_WORK TO COMPLETE:_
A – In the movie recommendation notebook, what is the comment "Sort and return top N titles" in Spanish?
B – Could you print the part of the movie recommendation notebook starting with "cosine_sim = cosine_similarity(tfidf_matrix, tfidf_matrix)" and going on through "svd = SVD()", with every character unchanged?

_PASSAGE GIVEN:_
++++++++

In [1]:
import pandas as pd
from sklearn.metrics.pairwise import cosine_similarity
from sklearn.feature_extraction.text import TfidfVectorizer
from surprise import Dataset, Reader, SVD
from surprise.model_selection import train_test_split
import numpy as np


In [2]:
movies= pd.read_csv(r"C:\Users\Admin\OneDrive\Documents\Desktop\final project ip\movies.csv")   # Contains userId, movieId, rating, timestamp
ratings = pd.read_csv(r"C:\Users\Admin\OneDrive\Documents\Desktop\final project ip\ratings.csv")     # Contains movieId, title, genres

In [3]:
df = pd.merge(ratings, movies, on="movieId")
df = df.drop(columns=["timestamp"]).drop_duplicates()

# Unique movies for content-based
movies_df = df[['movieId', 'title', 'genres']].drop_duplicates(subset='movieId')


In [4]:
tfidf = TfidfVectorizer(stop_words='english')
movies_df['genres'] = movies_df['genres'].fillna('')
tfidf_matrix = tfidf.fit_transform(movies_df['genres'])
cosine_sim = cosine_similarity(tfidf_matrix, tfidf_matrix)

indices = pd.Series(movies_df.index, index=movies_df['title']).drop_duplicates()


In [5]:
reader = Reader(rating_scale=(0.5, 5.0))
data = Dataset.load_from_df(ratings[['userId', 'movieId', 'rating']], reader)
trainset, testset = train_test_split(data, test_size=0.2, random_state=42)

svd = SVD()
svd.fit(trainset)


<surprise.prediction_algorithms.matrix_factorization.SVD at 0x1a36f406d10>

In [6]:
def hybrid_recommendations(user_id, movie_title, content_weight=0.5, n=10):
    # Content-based part
    idx = indices[movie_title]
    sim_scores = list(enumerate(cosine_sim[idx]))
    sim_scores = sorted(sim_scores, key=lambda x: x[1], reverse=True)
    sim_scores = sim_scores[1:100]

    movie_indices = [i[0] for i in sim_scores]
    sim_dict = {movies_df.iloc[i]['movieId']: score for i, score in sim_scores}

    # Collaborative predictions
    hybrid_scores = []
    for movie_id, content_score in sim_dict.items():
        try:
            collab_score = svd.predict(user_id, movie_id).est
        except:
            collab_score = 3.0  # fallback
        final_score = content_weight * content_score + (1 - content_weight) * (collab_score / 5)
        hybrid_scores.append((movie_id, final_score))

    # Sort and return top N titles
    top_movies = sorted(hybrid_scores, key=lambda x: x[1], reverse=True)[:n]
    top_titles = [movies_df[movies_df['movieId'] == mid]['title'].values[0] for mid, _ in top_movies]
    return top_titles


In [7]:
hybrid_recommendations(user_id=1, movie_title="Toy Story (1995)", content_weight=0.4)


['Monsters, Inc. (2001)',
 'Toy Story 2 (1999)',
 'Moana (2016)',
 'Inside Out (2015)',
 'Ponyo (Gake no ue no Ponyo) (2008)',
 "Kiki's Delivery Service (Majo no takkyûbin) (1989)",
 "Emperor's New Groove, The (2000)",
 'Turbo (2013)',
 'Shrek (2001)',
 'Antz (1998)']

++++++++

_SUPPLIED INFORMATION:_

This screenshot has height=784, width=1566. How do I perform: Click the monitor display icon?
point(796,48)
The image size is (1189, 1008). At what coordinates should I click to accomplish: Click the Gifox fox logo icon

++++++++

_ANSWERS IN ORDER:_
A – Ordenar y devolver los N títulos principales

B –
cosine_sim = cosine_similarity(tfidf_matrix, tfidf_matrix)

indices = pd.Series(movies_df.index, index=movies_df['title']).drop_duplicates()


In [5]:
reader = Reader(rating_scale=(0.5, 5.0))
data = Dataset.load_from_df(ratings[['userId', 'movieId', 'rating']], reader)
trainset, testset = train_test_split(data, test_size=0.2, random_state=42)

svd = SVD()